» **Task prompt**: When responding, copy every record below exactly as it appears.

── Data to use ──

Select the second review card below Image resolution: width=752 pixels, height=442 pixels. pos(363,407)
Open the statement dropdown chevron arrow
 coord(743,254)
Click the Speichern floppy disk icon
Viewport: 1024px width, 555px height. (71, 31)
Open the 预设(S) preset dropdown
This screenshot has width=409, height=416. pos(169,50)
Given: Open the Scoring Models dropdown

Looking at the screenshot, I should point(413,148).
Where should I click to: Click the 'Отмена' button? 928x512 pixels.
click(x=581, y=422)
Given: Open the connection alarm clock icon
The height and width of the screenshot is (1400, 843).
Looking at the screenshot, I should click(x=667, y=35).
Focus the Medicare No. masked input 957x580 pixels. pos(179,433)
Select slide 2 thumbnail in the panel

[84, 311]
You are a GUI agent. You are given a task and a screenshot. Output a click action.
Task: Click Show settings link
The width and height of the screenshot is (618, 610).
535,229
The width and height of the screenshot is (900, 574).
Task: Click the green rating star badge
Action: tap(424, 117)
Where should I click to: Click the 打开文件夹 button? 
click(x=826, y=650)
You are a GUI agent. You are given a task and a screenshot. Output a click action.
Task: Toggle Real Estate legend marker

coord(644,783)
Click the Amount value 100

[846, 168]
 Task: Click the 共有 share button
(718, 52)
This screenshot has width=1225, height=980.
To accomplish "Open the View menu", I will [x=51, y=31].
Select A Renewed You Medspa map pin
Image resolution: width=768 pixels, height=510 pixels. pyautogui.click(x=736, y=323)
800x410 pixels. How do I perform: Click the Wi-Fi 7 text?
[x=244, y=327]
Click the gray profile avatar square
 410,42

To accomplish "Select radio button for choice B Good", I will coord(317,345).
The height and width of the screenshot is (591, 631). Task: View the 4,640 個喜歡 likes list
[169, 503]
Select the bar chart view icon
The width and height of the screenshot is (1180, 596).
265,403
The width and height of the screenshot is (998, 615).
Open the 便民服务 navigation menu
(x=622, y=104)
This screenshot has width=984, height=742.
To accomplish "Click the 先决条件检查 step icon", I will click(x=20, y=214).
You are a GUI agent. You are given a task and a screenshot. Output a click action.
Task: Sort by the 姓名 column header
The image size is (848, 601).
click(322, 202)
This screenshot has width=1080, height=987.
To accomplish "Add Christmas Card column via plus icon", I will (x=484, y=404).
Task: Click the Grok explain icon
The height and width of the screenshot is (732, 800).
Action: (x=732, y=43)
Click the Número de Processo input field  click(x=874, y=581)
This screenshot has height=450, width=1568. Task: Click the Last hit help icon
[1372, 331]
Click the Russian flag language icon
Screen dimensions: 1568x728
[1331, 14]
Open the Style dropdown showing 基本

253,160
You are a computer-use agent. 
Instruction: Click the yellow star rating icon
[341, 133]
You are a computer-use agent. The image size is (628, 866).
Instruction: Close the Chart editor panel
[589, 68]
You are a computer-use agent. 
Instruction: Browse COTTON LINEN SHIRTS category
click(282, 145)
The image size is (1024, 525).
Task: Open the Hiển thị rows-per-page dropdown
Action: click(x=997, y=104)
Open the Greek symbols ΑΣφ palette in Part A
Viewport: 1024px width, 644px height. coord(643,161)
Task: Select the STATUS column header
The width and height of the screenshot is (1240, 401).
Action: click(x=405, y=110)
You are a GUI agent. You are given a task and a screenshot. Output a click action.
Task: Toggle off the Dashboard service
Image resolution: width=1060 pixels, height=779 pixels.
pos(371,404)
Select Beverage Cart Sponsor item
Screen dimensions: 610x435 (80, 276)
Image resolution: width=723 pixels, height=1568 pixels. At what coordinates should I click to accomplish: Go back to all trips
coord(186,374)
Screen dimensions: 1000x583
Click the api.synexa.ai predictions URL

───

» **Answer below**:
Select the second review card below Image resolution: width=752 pixels, height=442 pixels. pos(363,407)
Open the statement dropdown chevron arrow
 coord(743,254)
Click the Speichern floppy disk icon
Viewport: 1024px width, 555px height. (71, 31)
Open the 预设(S) preset dropdown
This screenshot has width=409, height=416. pos(169,50)
Given: Open the Scoring Models dropdown

Looking at the screenshot, I should point(413,148).
Where should I click to: Click the 'Отмена' button? 928x512 pixels.
click(x=581, y=422)
Given: Open the connection alarm clock icon
The height and width of the screenshot is (1400, 843).
Looking at the screenshot, I should click(x=667, y=35).
Focus the Medicare No. masked input 957x580 pixels. pos(179,433)
Select slide 2 thumbnail in the panel

[84, 311]
You are a GUI agent. You are given a task and a screenshot. Output a click action.
Task: Click Show settings link
The width and height of the screenshot is (618, 610).
535,229
The width and height of the screenshot is (900, 574).
Task: Click the green rating star badge
Action: tap(424, 117)
Where should I click to: Click the 打开文件夹 button? 
click(x=826, y=650)
You are a GUI agent. You are given a task and a screenshot. Output a click action.
Task: Toggle Real Estate legend marker

coord(644,783)
Click the Amount value 100

[846, 168]
 Task: Click the 共有 share button
(718, 52)
This screenshot has width=1225, height=980.
To accomplish "Open the View menu", I will [x=51, y=31].
Select A Renewed You Medspa map pin
Image resolution: width=768 pixels, height=510 pixels. pyautogui.click(x=736, y=323)
800x410 pixels. How do I perform: Click the Wi-Fi 7 text?
[x=244, y=327]
Click the gray profile avatar square
 410,42

To accomplish "Select radio button for choice B Good", I will coord(317,345).
The height and width of the screenshot is (591, 631). Task: View the 4,640 個喜歡 likes list
[169, 503]
Select the bar chart view icon
The width and height of the screenshot is (1180, 596).
265,403
The width and height of the screenshot is (998, 615).
Open the 便民服务 navigation menu
(x=622, y=104)
This screenshot has width=984, height=742.
To accomplish "Click the 先决条件检查 step icon", I will click(x=20, y=214).
You are a GUI agent. You are given a task and a screenshot. Output a click action.
Task: Sort by the 姓名 column header
The image size is (848, 601).
click(322, 202)
This screenshot has width=1080, height=987.
To accomplish "Add Christmas Card column via plus icon", I will (x=484, y=404).
Task: Click the Grok explain icon
The height and width of the screenshot is (732, 800).
Action: (x=732, y=43)
Click the Número de Processo input field  click(x=874, y=581)
This screenshot has height=450, width=1568. Task: Click the Last hit help icon
[1372, 331]
Click the Russian flag language icon
Screen dimensions: 1568x728
[1331, 14]
Open the Style dropdown showing 基本

253,160
You are a computer-use agent. 
Instruction: Click the yellow star rating icon
[341, 133]
You are a computer-use agent. The image size is (628, 866).
Instruction: Close the Chart editor panel
[589, 68]
You are a computer-use agent. 
Instruction: Browse COTTON LINEN SHIRTS category
click(282, 145)
The image size is (1024, 525).
Task: Open the Hiển thị rows-per-page dropdown
Action: click(x=997, y=104)
Open the Greek symbols ΑΣφ palette in Part A
Viewport: 1024px width, 644px height. coord(643,161)
Task: Select the STATUS column header
The width and height of the screenshot is (1240, 401).
Action: click(x=405, y=110)
You are a GUI agent. You are given a task and a screenshot. Output a click action.
Task: Toggle off the Dashboard service
Image resolution: width=1060 pixels, height=779 pixels.
pos(371,404)
Select Beverage Cart Sponsor item
Screen dimensions: 610x435 (80, 276)
Image resolution: width=723 pixels, height=1568 pixels. At what coordinates should I click to accomplish: Go back to all trips
coord(186,374)
Screen dimensions: 1000x583
Click the api.synexa.ai predictions URL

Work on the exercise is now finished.